UPV/EHU researchers have developed a biomedical device consisting of byproducts from the food industry and which displays excellent properties for use in regenerative medicine. The novel device comprises soy protein and chitin, which form a matrix with a porous, interconnected microarchitecture similar to that of certain body tissues. The work has been published in the June issue of Green Chemistry.

Added to the growing need to develop new therapies for biomedical applications is the social requirement to be environmentally friendly. In this respect, the group of researchers has shown that natural byproducts from the food industry, normally discarded in industrial processes, could be an excellent source of biomaterials for producing biomedical devices.

"It is important to point out that to date, no one has exploited the potential in regenerative medicine displayed by soy protein and chitin blended in a microporous matrix," the researchers write. "As the first milestone in this respect, this novel device incorporates two natural components obtained from the food industry, thus contributing toward the widely called-for social requirement to upgrade waste from production on an industrial level.

The device has also displayed some physico-chemical and mechanical properties suitable for applications in regenerative medicine. What is more, it has also been found to be totally biocompatible, not only in in vitro cell lines, but also in an in vivo murine model. Finally, we have confirmed that this device is capable of hosting a large number of viable stem cells inside it, thus increasing its level of bioactive compound secretion and displaying its potential as a very effective vehicle in cell therapy."

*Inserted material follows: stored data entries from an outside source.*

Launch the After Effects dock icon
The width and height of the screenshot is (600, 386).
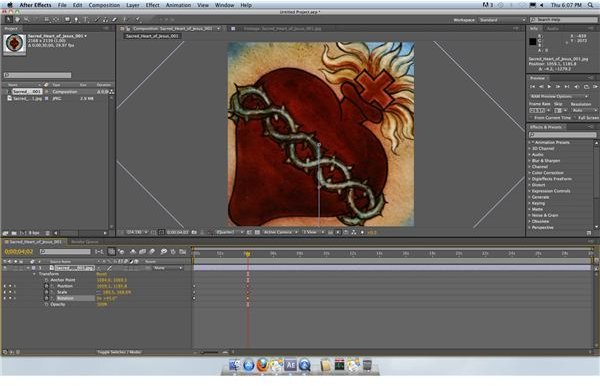(x=290, y=365)
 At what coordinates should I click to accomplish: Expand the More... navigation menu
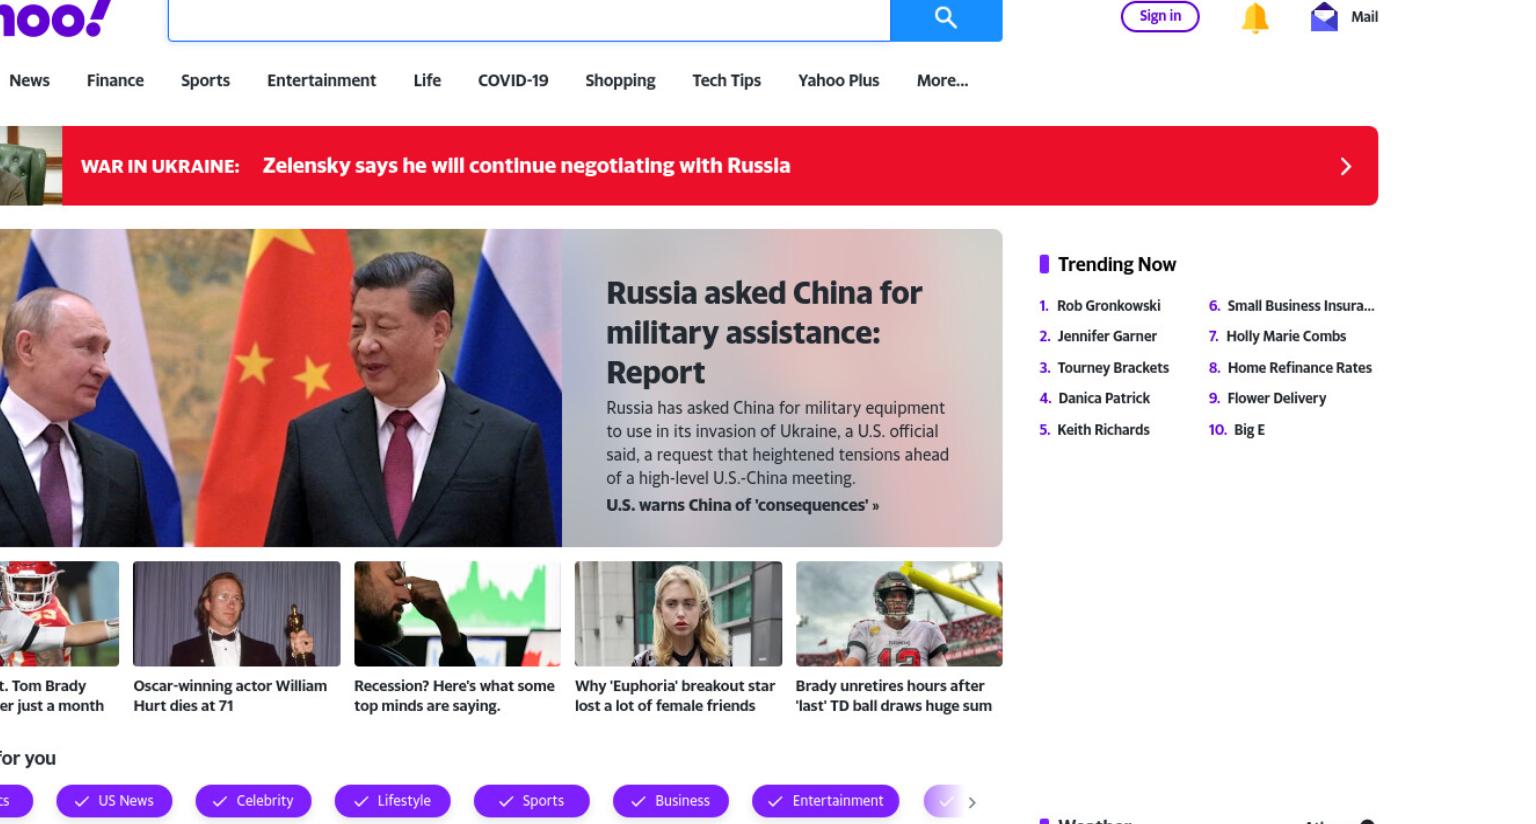click(x=942, y=81)
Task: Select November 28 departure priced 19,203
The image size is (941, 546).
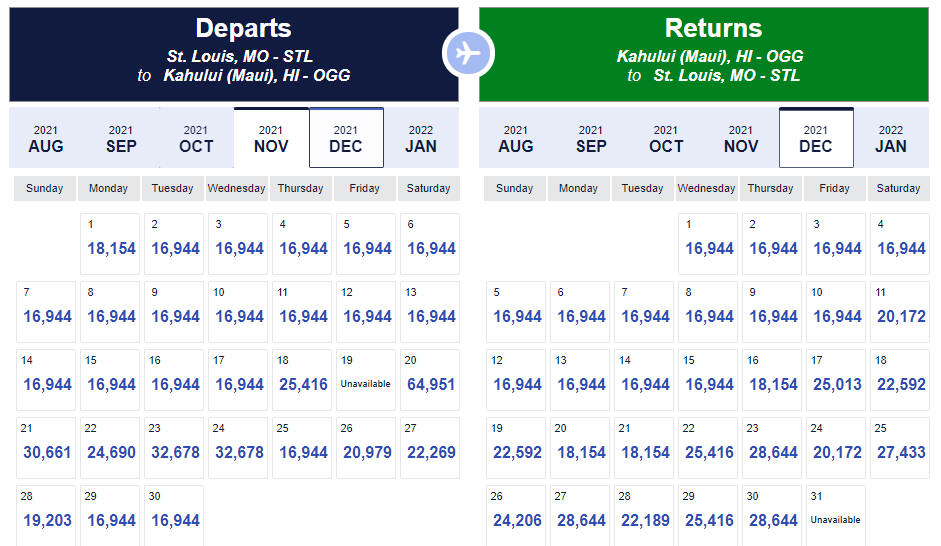Action: tap(46, 515)
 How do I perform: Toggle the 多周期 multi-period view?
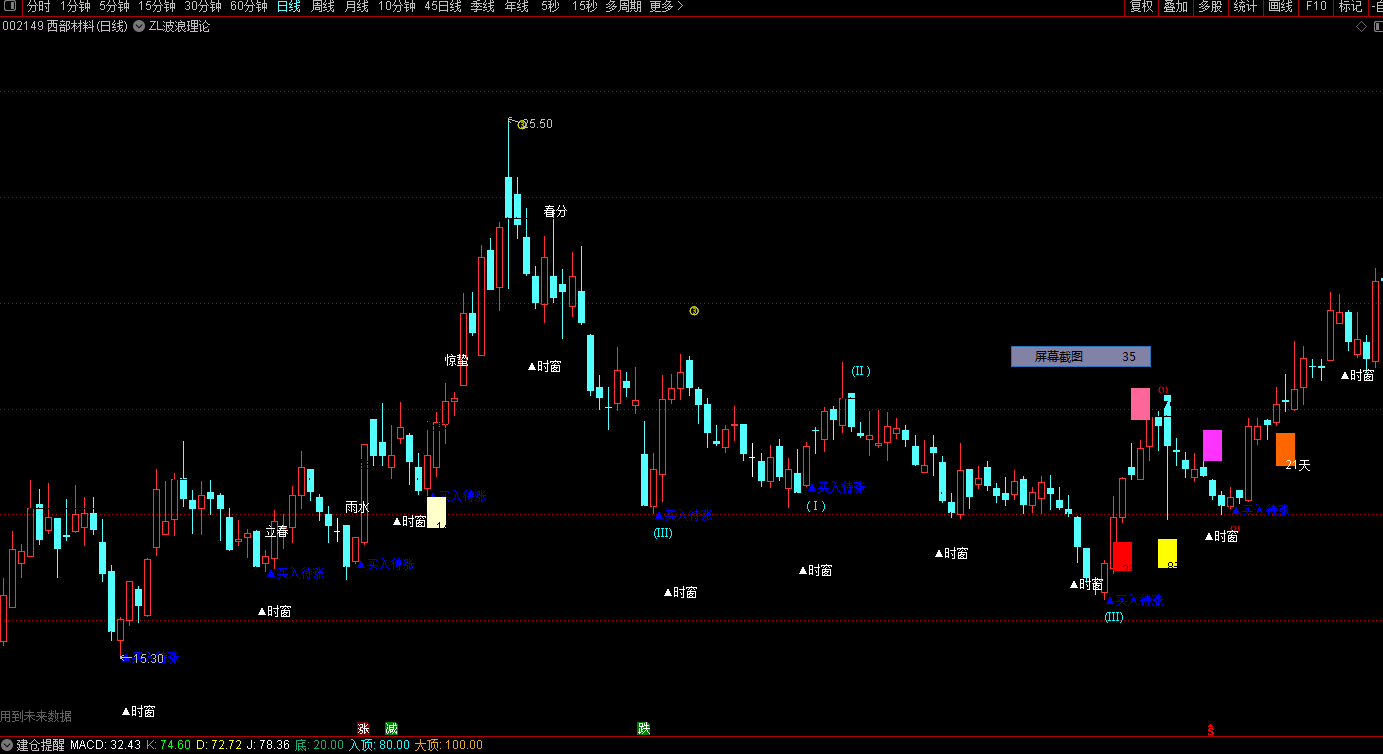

This biotechnological approach may have a potentially successful application in the matrix-based regenerative medicine industry. These devices capable of hosting stem cells are destined to be the revolution, not only in biomedical research but also in everyday clinical practice. "Clinical scenarios as complex as chronic injuries or bone problems need a multifocal approach which combines bioactive matrices with biological agents having regenerative effects," they concluded.